LXVII. On porte dans des maisons sacrées les chats qui viennent à mourir ; et, après qu'on les a embaumés, on les enterre à Bubastis. A l'égard des chiens, chacun leur donne la sépulture dans sa ville, et les arrange dans des caisses sacrées. On rend les mêmes honneurs aux ichneumons. On transporte à Bute les musaraignes et les éperviers, et les ibis à Hermopolis ; mais les ours, qui sont rares en Égypte, et les loups, qui n'y sont guère plus grands que des renards, on les enterre dans le lieu même où on les trouve morts.
Conclusion
La description qu'Hérodote fait des animaux de l'Égypte ancienne, et plus particulièrement des chats, illustre bien son approche globale de l'histoire, puisqu'il se concentre sur les détails qui caractérisent une culture. Il ne commente pas toujours toute la signification d'un événement, d'une politique ou d'une pratique, mais il suggère qu'ils sont révélateurs des valeurs de la civilisation considérée et, comme le fait remarquer MacCormack, son approche est souvent assez "moderne" :
Hérodote est le seul à considérer que le comportement influence la population. Selon lui, si les chats mâles ne tuaient pas leurs chatons (2.66) ou si les bébés vipères ne tuaient pas leurs mères (3.108), les deux populations exploseraient en nombre. Plus généralement, à la différence des spéculations macroscopiques sur la cosmologie ou la matière des philosophes de la nature, Hérodote préfère l'observation de sujets terre-à-terre comme la géologie, la flore et la faune. Au-delà de sa modernité, ces investigations zoologiques révèlent également une méthodologie sous-jacente : l'interconnexion de l'homme et de son environnement. (2)

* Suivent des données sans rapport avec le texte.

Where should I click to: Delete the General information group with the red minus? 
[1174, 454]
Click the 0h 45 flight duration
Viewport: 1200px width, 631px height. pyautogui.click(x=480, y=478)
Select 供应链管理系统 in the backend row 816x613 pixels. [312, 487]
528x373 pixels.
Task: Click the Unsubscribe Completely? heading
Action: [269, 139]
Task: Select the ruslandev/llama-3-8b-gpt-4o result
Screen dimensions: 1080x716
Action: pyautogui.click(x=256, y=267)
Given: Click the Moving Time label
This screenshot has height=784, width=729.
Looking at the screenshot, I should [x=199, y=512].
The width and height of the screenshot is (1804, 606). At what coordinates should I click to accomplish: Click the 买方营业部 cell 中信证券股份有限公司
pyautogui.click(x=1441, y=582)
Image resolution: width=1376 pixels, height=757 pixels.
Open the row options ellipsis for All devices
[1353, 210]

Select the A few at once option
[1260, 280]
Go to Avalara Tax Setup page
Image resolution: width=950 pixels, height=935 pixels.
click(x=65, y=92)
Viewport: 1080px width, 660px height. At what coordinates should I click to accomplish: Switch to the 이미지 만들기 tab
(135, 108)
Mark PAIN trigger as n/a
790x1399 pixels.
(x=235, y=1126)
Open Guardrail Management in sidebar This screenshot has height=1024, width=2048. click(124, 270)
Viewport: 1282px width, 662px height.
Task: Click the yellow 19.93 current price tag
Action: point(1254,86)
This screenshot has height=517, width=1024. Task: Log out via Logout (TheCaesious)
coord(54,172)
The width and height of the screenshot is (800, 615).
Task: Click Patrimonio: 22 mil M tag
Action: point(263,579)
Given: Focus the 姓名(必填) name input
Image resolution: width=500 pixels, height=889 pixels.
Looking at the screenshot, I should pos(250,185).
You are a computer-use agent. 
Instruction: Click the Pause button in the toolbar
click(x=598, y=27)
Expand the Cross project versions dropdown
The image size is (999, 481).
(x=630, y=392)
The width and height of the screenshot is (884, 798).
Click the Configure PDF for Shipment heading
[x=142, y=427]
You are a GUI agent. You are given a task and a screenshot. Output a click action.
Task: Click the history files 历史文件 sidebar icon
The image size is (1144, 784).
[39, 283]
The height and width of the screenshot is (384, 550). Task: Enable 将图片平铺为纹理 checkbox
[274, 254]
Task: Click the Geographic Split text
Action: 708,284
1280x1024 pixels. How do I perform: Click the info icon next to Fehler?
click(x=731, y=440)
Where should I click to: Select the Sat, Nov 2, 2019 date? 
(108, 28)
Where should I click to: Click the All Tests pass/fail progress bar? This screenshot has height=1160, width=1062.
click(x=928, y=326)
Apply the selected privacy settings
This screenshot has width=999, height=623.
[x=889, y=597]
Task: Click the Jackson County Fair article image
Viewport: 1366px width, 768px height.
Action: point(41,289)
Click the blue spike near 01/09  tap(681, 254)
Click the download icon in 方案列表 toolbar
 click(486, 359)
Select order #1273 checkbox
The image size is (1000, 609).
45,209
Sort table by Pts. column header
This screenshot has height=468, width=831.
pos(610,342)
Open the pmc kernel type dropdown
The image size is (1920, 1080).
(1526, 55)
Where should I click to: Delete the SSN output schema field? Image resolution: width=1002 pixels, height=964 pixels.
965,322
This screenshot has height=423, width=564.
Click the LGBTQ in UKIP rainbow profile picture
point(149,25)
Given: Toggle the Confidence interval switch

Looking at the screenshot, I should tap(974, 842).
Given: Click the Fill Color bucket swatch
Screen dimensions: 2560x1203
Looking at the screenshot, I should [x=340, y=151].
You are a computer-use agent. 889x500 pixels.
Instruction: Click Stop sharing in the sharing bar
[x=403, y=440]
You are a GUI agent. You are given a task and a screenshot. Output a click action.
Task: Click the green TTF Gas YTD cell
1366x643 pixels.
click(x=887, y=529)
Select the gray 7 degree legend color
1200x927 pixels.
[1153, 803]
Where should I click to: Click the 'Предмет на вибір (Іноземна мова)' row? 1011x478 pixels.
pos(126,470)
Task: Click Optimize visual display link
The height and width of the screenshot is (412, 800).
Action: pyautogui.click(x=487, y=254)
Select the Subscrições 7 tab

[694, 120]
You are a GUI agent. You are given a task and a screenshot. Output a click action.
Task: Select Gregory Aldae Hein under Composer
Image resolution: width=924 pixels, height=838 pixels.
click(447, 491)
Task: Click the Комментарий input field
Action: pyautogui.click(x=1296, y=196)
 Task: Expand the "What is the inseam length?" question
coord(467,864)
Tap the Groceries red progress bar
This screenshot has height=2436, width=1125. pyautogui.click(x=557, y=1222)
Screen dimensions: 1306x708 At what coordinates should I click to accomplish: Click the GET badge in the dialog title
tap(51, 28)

Les passages d'Hérodote sur les chats sont parmi les plus connus de son Histoire et sont fréquemment cités pour évoquer la valeur que les Égyptiens accordaient aux chats. Cependant, comme le note MacCormack, ces passages ont une signification beaucoup plus profonde, que l'on comprend clairement si l'on tient compte du contexte de II.65. Les Égyptiens prenaient soin de tous les animaux en reconnaissant l'importance de l'équilibre - "l'interconnexion des humains et de leur environnement" - et comprenaient que, ce qui était bon pour les animaux, était en fin de compte également meilleur pour eux-mêmes.